Paul Gentile Smith, 62, won a new trial last August in the Oct. 24, 1988, killing of 29-year-old Robert Haugen in Sunset Beach. Before Smith was due to be sentenced in 2010 for that killing, he pleaded guilty to conspiring with his then-girlfriend to solicit an attack on Orange County sheriff’s Sgt. Raymond Wert for his work as lead investigator in the murder case.

But Smith eventually moved to withdraw the guilty pleas, and Orange County Superior Court Judge Michael Cassidy on Tuesday granted that, as well as a motion by prosecutors to dump the solicitation charges against the defendant, according to court records.

When asked for comment, Orange County District Attorney’s Office spokeswoman Kimberly Edds sent a statement the office sent out in February, after the prosecutor on the case, Ebrahim Baytieh, was fired. Baytieh has since been elected Orange County Superior Court judge.

In the statement, Orange County District Attorney Todd Spitzer said he made a “difficult decision to concede a new trial” to Smith, but did so “as a result of allegations that a prosecutor failed under the prior administration to turn over information about an informant to the defense.”

Smith’s attorney, Scott Sanders of the Orange County Public Defender’s Office — who also uncovered the informant scandal in the case against Scott Dekraai, the worst mass killer in Orange County history — has argued that Wert and investigator Donald Voght hid interviews with another informant that would reveal Sixth Amendment violations against his client.

The informant, Jeffrey Platt, told Wert and Voght to have him assigned to a group in the jail with other inmates so they could illegally pump Smith for information, according to Sanders.

Wert’s attorney, Lolita Kirk, objected to the dismissal of charges. Kirk did not immediately respond to a request for comment.

Sanders said, “Wert refused to testify about his conspiracy with Baytieh and others to hide evidence, which is the reason the convictions need to be vacated. And yet he has the audacity to complain, from behind his attorney, that this isn’t fair.”

Sanders added that Wert “testified before the grand jury and at the trial. He later appeared in a television show about the case with Baytieh so they talk about what a great job they did. Then when we finally discovered that the worst misconduct from the entire informant scandal occurred in this case, silence becomes very appealing to Wert and he takes the Fifth (Amendment). Wert really is a living portrait of the worst law enforcement has to offer.”

Smith was convicted of first-degree murder with jurors also finding true a special circumstance allegation of torture.

Smith and Haugen had been friends for eight or nine years, and Smith was a regular customer of Haugen, who was a marijuana dealer, Baytieh said during the defendant’s trial.

Haugen was stabbed 18 times, with the victim’s nude body found on his bed with a pillow over his head and a large stereo speaker between his legs that was set afire.

Smith was linked to the killing after he was convicted in a domestic violence case in Las Vegas in 2007 and police obtained a DNA sample from the defendant.

Smith stabbed, tortured and attempted to set fire to Tina Smith, who is no relation to the defendant, in Las Vegas in 2007.

Investigators found blood spots in Haugen’s apartment that they eventually matched to Smith.

:: Data block ::
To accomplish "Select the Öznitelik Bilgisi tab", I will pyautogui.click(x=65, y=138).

:: What is expected ::
List every person in the article on the Haugen murder case whose title or office names Orange County, and give that title for each.

:: Task solution ::
- Raymond Wert: Orange County sheriff's sergeant
- Michael Cassidy: Orange County Superior Court judge
- Kimberly Edds: Orange County District Attorney's Office spokeswoman
- Ebrahim Baytieh: since elected Orange County Superior Court judge
- Todd Spitzer: Orange County District Attorney
- Scott Sanders: attorney with the Orange County Public Defender's Office